Even if the Thurso mill returned to losing money, Fortress can likely borrow against (or sell outright) its other business – a mill in Landqart, Switzerland that makes security paper on which banknotes are printed.
Fortress had $63.2M in cash and securities at 6/30/15, well north of the $40.25M principal on the 2016s.
The guy in charge (Chad Wasilenkoff) is smart, hard-working, and owns 17% of the equity. He has his flaws, but the last few years have taught him humility.
Deep dive on the Thurso DP mill:
DP is basically purified cellulose derived from plants – in this case hardwood trees from Quebec. It’s used to make viscose, which in turn is used to make rayon for clothing and other textiles. Demand grows ~7% a year for secular reasons (cotton is supply-constrained) and this should continue for quite a while.

● **REQUIREMENTS**
Continue the write-up on Fortress and its Thurso DP mill from its last sentence. The listing that comes after this text isn't needed.

● **PROVIDED DATA**
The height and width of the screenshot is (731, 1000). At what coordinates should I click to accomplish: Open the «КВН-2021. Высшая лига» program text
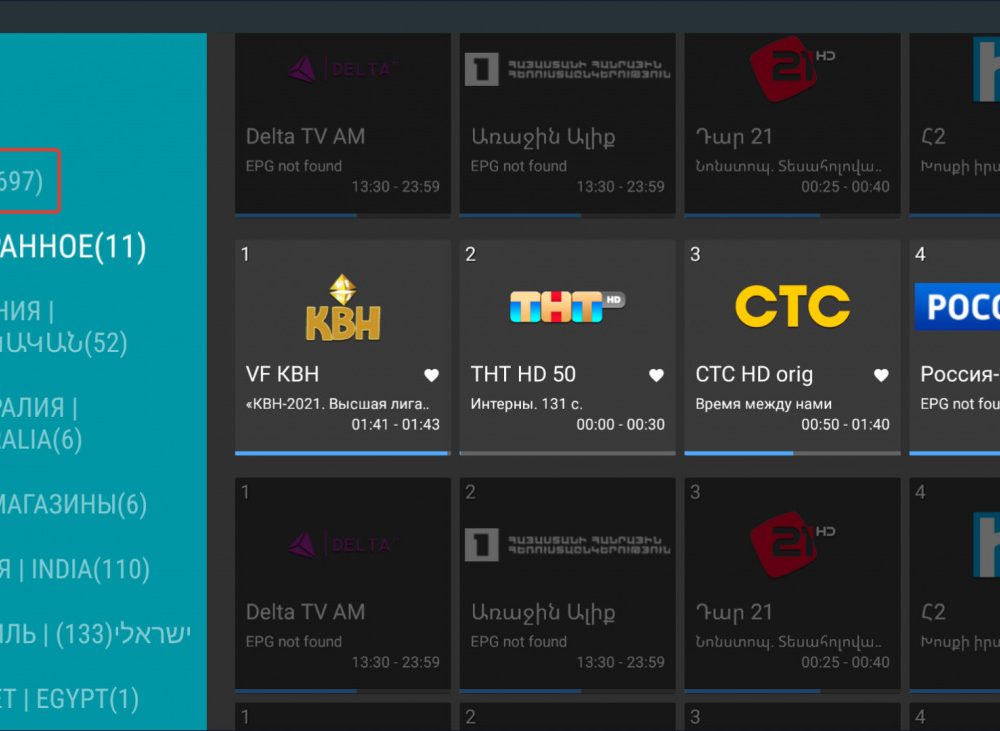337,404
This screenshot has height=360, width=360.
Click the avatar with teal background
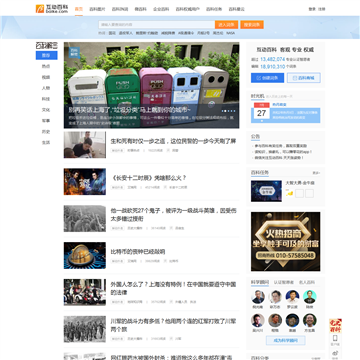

● **RIGHT ANSWER**
In recent years, however, supply has grown even faster. Remember that spike in cotton prices about 5 years ago? Well, DP prices spiked along with it, and pretty soon everyone with a dormant paper pulp mill was converting it to make DP. At last this supply wave has receded, and there are no mills of any consequence scheduled to come online in 2016. Both viscose and DP inventories have tightened significantly and as a result, DP prices bottomed in 1Q16 around USD 800/metric tonne. Today they’re at USD 870/mt, and since there is a lag between the index price and the price Fortress receives, we should see revenues rise from here even if the index stays flat (but I assume flat pricing anyway).
(Note: the benchmark price for DP is calculated by a consultancy called the China Chemical Fiber Group (CCF Group). It represents the landed price in China (where most of the world’s DP goes) and is priced in USD, as are all DP transactions.)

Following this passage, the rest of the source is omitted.